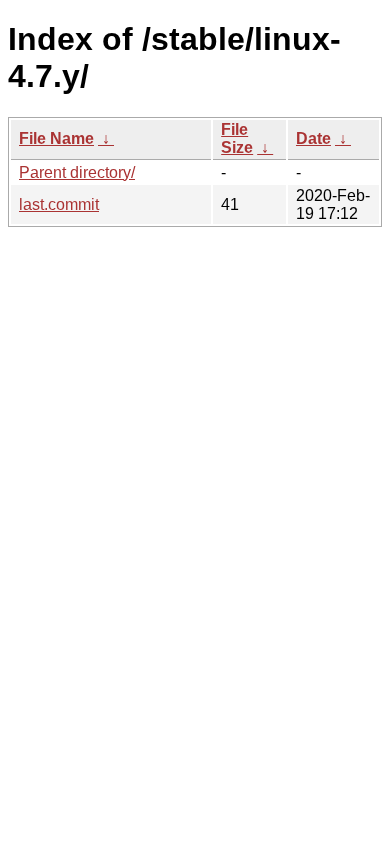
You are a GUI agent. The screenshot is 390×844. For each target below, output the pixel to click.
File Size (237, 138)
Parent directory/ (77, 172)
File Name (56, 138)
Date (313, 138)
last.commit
==================================================
▸ EXERCISE INSTRUCTIONS
Repeat the listing exactly, pictures excluded.

▸ OUTPUT BELOW
You are a GUI agent. The screenshot is 390×844. For each target below, output the pixel to click.
File Size (237, 138)
Parent directory/ (77, 172)
File Name (56, 138)
Date (313, 138)
last.commit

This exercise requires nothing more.